## Begin Recorded data

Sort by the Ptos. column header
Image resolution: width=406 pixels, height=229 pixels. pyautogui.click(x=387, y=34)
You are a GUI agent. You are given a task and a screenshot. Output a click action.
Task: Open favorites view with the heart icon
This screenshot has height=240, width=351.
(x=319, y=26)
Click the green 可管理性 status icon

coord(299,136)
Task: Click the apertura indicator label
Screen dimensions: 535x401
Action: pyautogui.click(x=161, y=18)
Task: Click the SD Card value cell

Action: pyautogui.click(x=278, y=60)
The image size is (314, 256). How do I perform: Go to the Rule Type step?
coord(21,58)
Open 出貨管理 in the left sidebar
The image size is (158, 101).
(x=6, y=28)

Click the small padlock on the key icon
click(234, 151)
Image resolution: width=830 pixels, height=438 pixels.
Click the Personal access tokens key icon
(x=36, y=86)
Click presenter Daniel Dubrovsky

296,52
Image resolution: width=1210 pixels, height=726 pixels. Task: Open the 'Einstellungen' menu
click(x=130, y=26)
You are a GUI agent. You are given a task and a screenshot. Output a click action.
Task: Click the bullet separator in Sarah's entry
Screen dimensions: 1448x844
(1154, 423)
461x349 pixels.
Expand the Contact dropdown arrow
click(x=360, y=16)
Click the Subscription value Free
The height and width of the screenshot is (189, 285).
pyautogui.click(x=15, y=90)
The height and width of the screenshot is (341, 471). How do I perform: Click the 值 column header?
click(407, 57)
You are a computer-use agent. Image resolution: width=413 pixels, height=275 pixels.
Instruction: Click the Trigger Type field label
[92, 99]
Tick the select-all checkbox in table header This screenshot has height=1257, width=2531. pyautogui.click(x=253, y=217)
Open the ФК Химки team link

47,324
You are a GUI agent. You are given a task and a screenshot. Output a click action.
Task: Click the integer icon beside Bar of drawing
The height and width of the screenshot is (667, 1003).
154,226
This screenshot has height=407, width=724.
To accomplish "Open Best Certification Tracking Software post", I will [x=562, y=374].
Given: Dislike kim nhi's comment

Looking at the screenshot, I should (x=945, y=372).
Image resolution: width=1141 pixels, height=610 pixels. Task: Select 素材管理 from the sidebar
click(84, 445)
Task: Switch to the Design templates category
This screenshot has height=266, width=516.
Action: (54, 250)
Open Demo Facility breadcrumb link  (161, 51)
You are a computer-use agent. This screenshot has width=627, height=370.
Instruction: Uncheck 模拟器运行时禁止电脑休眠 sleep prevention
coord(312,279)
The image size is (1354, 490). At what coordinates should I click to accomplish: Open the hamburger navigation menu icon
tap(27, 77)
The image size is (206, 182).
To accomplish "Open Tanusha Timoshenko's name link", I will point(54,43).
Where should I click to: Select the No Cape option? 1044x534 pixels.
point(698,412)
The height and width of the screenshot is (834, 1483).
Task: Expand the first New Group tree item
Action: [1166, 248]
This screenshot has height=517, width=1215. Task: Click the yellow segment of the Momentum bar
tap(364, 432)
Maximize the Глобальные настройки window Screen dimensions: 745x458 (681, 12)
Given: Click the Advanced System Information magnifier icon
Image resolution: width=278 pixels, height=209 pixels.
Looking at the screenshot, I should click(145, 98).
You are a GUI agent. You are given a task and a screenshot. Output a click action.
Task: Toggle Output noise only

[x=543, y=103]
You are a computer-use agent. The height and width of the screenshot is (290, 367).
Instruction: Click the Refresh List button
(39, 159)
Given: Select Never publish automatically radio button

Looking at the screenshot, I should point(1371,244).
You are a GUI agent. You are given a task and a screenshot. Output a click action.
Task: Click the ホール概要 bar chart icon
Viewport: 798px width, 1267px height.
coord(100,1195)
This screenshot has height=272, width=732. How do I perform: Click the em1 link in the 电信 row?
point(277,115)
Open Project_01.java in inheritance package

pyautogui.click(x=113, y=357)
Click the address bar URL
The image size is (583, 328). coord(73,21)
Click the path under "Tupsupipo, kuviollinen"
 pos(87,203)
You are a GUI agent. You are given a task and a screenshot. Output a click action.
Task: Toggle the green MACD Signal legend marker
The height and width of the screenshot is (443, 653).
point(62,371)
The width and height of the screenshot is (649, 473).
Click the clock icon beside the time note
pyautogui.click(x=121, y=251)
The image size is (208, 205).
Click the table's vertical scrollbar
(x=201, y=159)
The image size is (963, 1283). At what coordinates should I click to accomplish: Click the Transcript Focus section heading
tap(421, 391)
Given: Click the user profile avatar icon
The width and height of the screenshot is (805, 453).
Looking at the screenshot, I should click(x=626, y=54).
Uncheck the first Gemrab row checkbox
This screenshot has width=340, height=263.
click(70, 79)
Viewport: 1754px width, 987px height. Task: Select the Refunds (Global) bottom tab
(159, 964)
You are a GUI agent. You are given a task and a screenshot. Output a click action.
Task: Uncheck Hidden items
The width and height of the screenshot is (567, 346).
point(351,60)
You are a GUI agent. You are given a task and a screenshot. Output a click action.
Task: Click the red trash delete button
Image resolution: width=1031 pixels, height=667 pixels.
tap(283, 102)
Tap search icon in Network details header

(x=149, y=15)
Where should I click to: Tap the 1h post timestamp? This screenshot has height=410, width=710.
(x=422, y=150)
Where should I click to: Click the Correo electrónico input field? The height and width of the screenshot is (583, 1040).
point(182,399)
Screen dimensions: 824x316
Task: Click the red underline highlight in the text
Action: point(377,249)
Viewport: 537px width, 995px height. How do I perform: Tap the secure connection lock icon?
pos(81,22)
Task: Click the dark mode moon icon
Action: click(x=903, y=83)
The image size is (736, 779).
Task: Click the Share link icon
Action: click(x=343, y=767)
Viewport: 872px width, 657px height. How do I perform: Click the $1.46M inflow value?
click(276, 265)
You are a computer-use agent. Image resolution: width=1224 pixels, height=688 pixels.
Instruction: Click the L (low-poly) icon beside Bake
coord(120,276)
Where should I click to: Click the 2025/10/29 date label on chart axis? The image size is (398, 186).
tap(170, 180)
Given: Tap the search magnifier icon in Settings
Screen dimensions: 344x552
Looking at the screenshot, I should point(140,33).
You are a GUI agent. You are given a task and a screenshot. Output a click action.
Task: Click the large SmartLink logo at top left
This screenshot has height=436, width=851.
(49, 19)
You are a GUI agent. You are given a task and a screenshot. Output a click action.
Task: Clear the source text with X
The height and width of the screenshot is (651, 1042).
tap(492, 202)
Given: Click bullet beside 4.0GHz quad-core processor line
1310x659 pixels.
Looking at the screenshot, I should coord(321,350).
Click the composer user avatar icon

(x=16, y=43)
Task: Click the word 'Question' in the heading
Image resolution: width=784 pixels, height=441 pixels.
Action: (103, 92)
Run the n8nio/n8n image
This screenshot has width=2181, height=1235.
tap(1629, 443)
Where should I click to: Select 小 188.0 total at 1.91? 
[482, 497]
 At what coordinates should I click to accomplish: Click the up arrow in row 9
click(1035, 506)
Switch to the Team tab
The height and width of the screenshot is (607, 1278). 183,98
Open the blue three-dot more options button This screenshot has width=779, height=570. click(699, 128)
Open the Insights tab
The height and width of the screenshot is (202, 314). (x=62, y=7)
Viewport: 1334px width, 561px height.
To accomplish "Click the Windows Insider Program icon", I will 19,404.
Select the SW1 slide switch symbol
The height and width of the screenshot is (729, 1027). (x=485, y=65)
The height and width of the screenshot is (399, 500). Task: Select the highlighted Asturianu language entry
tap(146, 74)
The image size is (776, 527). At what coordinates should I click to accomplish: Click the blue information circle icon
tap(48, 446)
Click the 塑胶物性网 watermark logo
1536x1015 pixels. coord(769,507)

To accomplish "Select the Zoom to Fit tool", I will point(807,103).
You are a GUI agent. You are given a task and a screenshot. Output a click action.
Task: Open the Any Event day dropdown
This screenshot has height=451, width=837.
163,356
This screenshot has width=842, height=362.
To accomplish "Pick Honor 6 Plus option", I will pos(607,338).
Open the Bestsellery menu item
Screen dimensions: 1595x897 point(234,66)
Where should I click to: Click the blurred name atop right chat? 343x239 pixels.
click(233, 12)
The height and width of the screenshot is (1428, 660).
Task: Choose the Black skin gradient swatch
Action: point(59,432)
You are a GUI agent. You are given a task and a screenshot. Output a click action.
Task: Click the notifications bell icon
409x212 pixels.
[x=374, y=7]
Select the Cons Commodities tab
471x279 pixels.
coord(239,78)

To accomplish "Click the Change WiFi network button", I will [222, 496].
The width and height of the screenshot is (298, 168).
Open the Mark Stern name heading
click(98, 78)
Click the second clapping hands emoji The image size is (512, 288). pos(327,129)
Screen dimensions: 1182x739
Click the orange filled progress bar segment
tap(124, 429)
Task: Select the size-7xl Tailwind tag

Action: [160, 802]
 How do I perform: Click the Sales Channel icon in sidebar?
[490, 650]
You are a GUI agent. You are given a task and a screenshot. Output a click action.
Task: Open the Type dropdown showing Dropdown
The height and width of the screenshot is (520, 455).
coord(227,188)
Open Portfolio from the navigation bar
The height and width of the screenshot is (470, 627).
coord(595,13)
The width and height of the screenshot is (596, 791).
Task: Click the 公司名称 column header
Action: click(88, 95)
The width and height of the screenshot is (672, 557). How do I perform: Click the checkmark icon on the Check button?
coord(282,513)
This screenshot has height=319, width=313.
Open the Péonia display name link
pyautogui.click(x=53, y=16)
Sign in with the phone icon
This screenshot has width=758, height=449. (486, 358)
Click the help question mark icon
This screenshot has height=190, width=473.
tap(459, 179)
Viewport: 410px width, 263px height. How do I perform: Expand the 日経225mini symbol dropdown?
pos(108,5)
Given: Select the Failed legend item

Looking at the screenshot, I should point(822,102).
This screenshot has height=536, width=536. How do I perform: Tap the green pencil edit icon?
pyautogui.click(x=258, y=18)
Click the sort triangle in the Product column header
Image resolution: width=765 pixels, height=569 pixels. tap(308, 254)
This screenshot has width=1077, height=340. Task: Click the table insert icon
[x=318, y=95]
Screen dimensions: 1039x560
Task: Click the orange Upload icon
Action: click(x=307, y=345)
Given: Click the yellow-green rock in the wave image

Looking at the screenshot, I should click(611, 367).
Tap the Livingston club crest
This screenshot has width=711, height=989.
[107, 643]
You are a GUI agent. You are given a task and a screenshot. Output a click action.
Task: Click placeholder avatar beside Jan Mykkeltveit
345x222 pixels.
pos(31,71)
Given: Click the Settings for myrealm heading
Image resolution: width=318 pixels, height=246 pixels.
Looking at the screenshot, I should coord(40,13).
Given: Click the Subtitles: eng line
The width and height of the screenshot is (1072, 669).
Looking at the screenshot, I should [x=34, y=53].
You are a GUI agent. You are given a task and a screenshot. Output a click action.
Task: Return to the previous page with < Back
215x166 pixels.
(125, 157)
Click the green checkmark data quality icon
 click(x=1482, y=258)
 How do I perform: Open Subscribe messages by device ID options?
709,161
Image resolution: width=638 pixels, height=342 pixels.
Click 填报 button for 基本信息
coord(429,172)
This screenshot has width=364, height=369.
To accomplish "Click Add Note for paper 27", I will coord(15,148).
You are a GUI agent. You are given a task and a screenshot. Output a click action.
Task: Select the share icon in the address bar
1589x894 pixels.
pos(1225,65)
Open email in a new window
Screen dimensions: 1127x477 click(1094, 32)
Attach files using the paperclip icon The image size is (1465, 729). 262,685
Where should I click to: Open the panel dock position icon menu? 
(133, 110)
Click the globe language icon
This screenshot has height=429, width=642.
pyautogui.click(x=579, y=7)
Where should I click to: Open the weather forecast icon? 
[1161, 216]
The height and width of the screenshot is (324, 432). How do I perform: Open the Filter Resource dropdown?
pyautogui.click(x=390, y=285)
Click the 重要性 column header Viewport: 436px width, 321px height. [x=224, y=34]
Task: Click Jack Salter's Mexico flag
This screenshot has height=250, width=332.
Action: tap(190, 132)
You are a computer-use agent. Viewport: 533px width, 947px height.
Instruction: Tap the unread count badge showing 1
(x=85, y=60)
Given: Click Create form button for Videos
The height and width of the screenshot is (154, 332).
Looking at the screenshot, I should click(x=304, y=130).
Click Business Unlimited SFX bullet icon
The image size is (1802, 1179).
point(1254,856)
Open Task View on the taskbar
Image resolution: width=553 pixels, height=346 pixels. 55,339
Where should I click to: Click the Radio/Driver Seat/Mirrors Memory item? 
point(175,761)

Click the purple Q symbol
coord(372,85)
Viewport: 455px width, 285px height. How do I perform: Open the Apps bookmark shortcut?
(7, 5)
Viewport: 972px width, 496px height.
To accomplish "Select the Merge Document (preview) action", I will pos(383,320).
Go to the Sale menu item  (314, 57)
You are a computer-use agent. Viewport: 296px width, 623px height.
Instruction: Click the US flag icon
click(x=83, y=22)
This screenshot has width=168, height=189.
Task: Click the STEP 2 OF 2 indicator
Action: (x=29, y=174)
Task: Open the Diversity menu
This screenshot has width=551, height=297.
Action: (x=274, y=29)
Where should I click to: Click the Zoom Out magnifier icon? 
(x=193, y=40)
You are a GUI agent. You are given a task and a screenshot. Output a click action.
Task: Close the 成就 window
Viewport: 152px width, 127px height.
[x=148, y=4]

## End Recorded data

• [To be done]: Repeat verbatim the part of the items that begins with the line containing "Maximize the Глобальные" and ends with the line containing "pyautogui.click(x=113, y=357)", including both of those lines.

• [Result of the task]:
Maximize the Глобальные настройки window Screen dimensions: 745x458 (681, 12)
Given: Click the Advanced System Information magnifier icon
Image resolution: width=278 pixels, height=209 pixels.
Looking at the screenshot, I should click(145, 98).
You are a GUI agent. You are given a task and a screenshot. Output a click action.
Task: Toggle Output noise only

[x=543, y=103]
You are a computer-use agent. The height and width of the screenshot is (290, 367).
Instruction: Click the Refresh List button
(39, 159)
Given: Select Never publish automatically radio button

Looking at the screenshot, I should point(1371,244).
You are a GUI agent. You are given a task and a screenshot. Output a click action.
Task: Click the ホール概要 bar chart icon
Viewport: 798px width, 1267px height.
coord(100,1195)
This screenshot has height=272, width=732. How do I perform: Click the em1 link in the 电信 row?
point(277,115)
Open Project_01.java in inheritance package

pyautogui.click(x=113, y=357)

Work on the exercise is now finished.